In response to serious financial problems affecting the nation’s independent truckers, the ICC made significant revisions to its leasing regulations in 1979. These regulations, commonly known as the truth-in-leasing regulations, required, among other things, that the authorized motor carrier fully disclose in the lease all deductions from owner-operator compensation and established requirements governing escrow funds deposited with the motor carrier to guarantee performance or cover expenses initially paid by the carrier but ultimately borne by the owner-operator. The regulations also required the carrier to pay the owner-operator within 15 days after submission of the necessary delivery documents. Although the regulations govern the timeliness of payment and require that the method of compensation be specified in the lease, they do not mandate any particular method or amount of compensation. In 1980, the U.S. Court of Appeals for the District of Columbia Circuit upheld these regulations as a valid exercise of the ICC’s authority to regulate leasing contracts.
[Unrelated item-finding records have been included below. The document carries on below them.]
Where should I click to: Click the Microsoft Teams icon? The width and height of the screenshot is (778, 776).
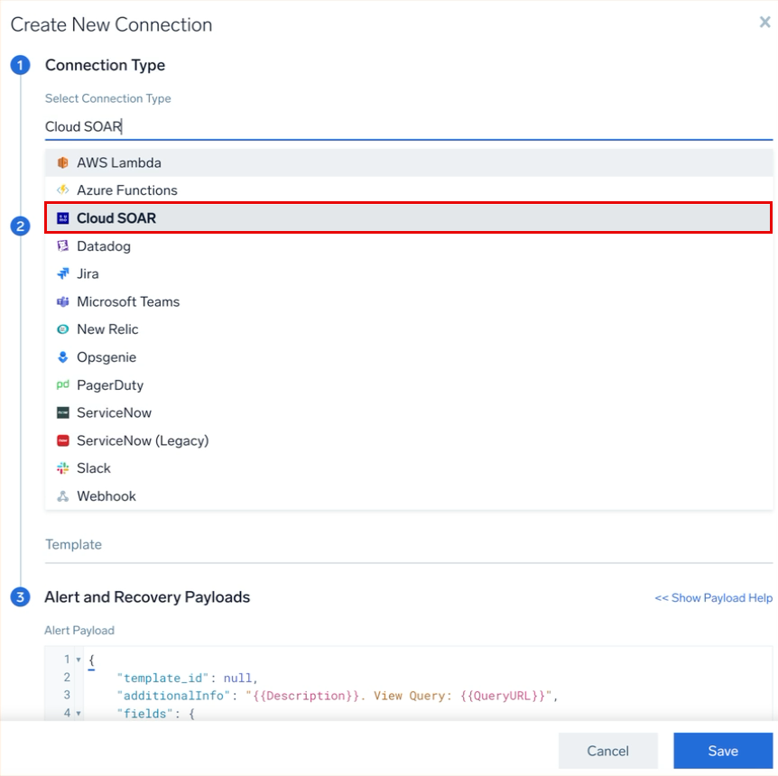62,302
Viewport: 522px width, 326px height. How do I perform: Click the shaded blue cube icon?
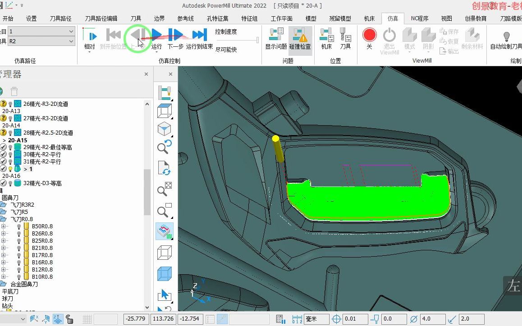tap(165, 274)
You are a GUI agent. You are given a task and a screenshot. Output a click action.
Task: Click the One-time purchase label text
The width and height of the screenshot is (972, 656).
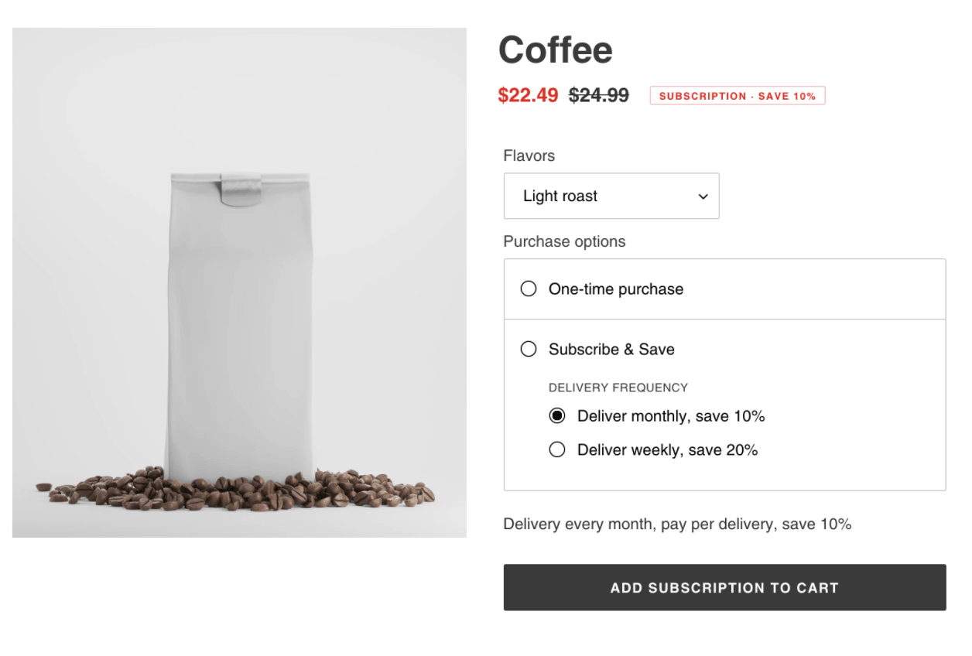(615, 289)
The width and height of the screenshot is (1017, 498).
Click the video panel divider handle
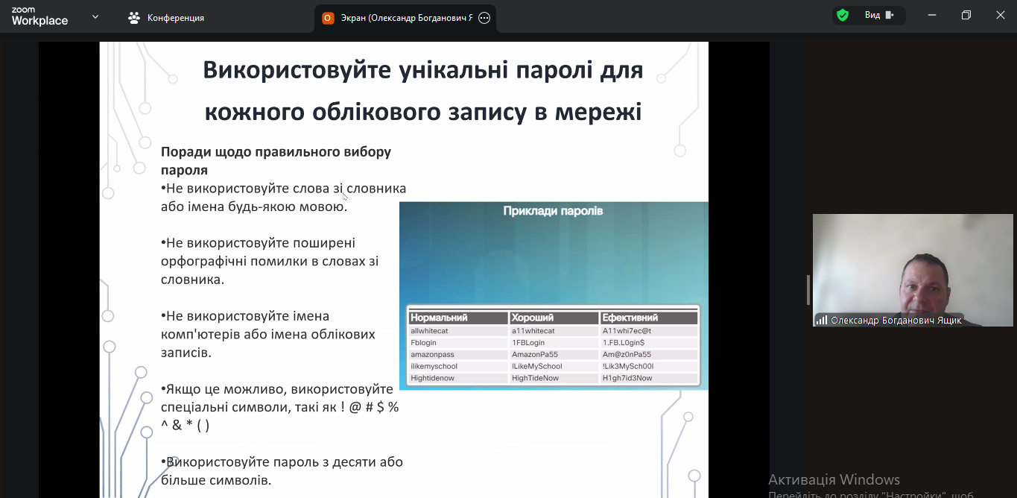808,289
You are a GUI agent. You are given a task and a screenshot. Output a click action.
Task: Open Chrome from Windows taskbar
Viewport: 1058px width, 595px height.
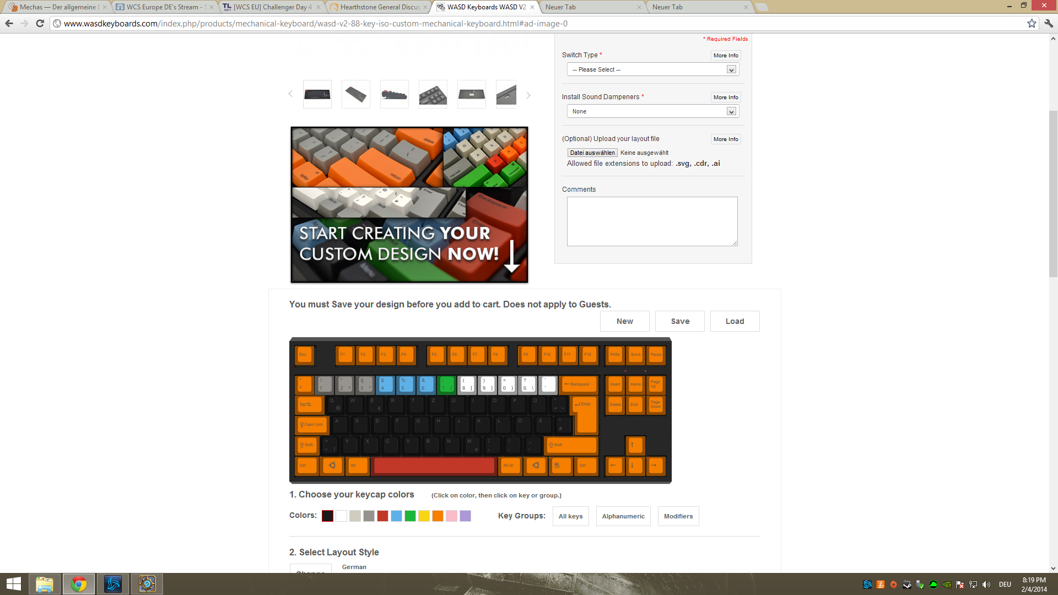click(x=79, y=584)

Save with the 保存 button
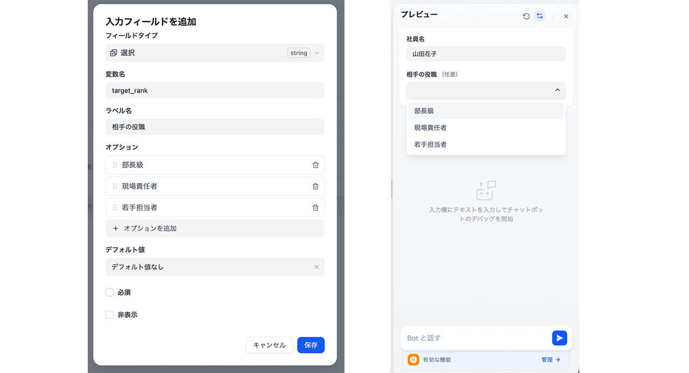click(x=311, y=345)
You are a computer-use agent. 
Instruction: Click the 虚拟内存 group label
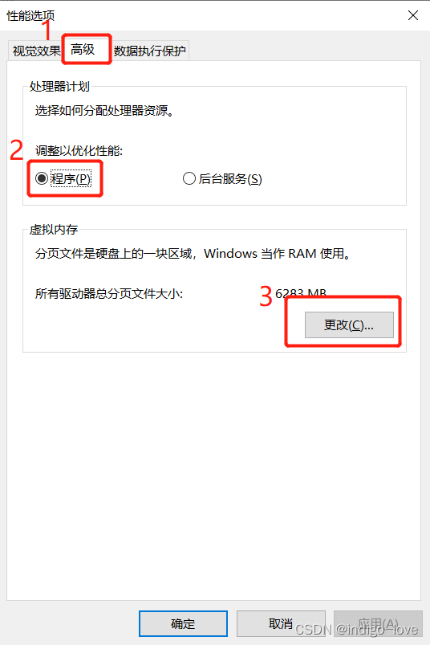click(54, 230)
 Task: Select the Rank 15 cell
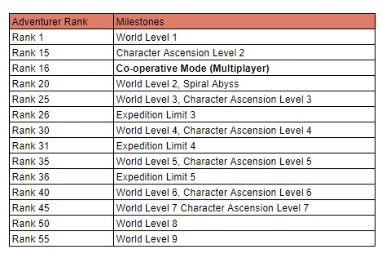pos(61,52)
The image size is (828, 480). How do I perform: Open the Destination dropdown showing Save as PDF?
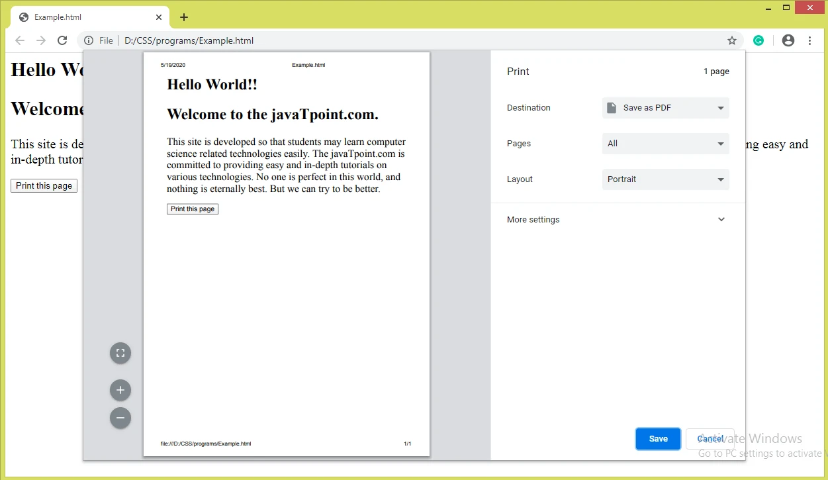click(x=665, y=108)
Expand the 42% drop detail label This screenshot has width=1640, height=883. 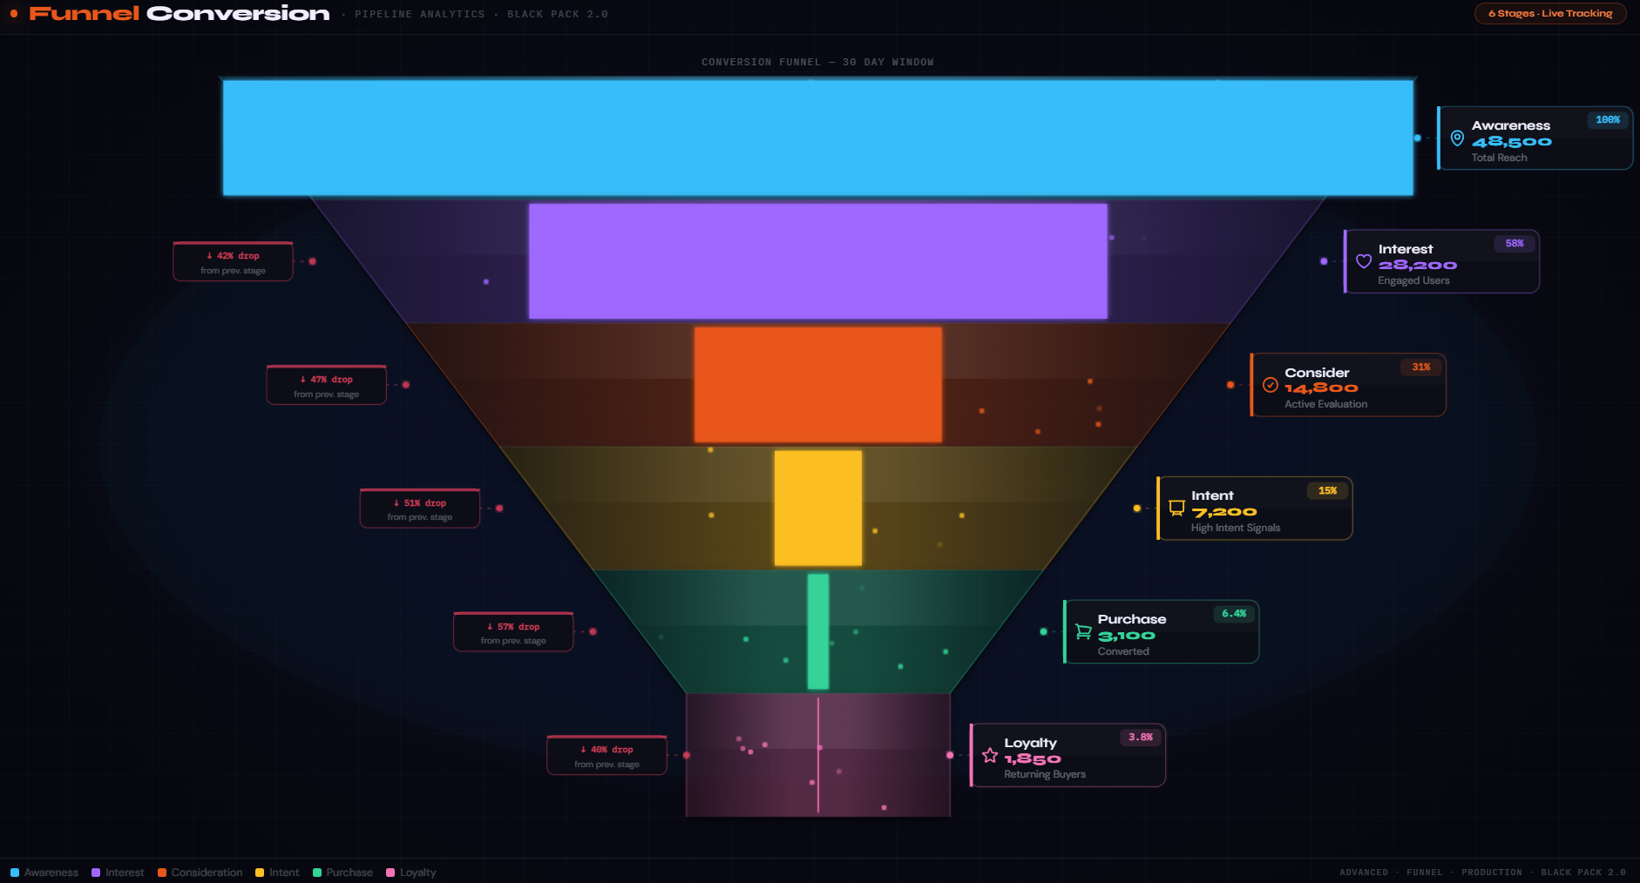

In 1995, the ICCTA transferred the ICC’s authority over motor carrier leasing arrangements to the Secretary, and it now resides with FMCSA. The Act did not make any substantive changes to the ICC’s leasing authority under the former Interstate Commerce Act. However, Congress clearly directed that leasing disputes be resolved primarily through private rights of action. In 1996, the former ICC truth-in-leasing regulations were recodified without substantive change at 49 CFR Part 376.
Mr. Chairman, I appreciate the opportunity to provide background on FMCSA’s authority over brokers and motor carrier leasing requirements today.
I would be pleased to answer any questions you or other members of the Subcommittee may have.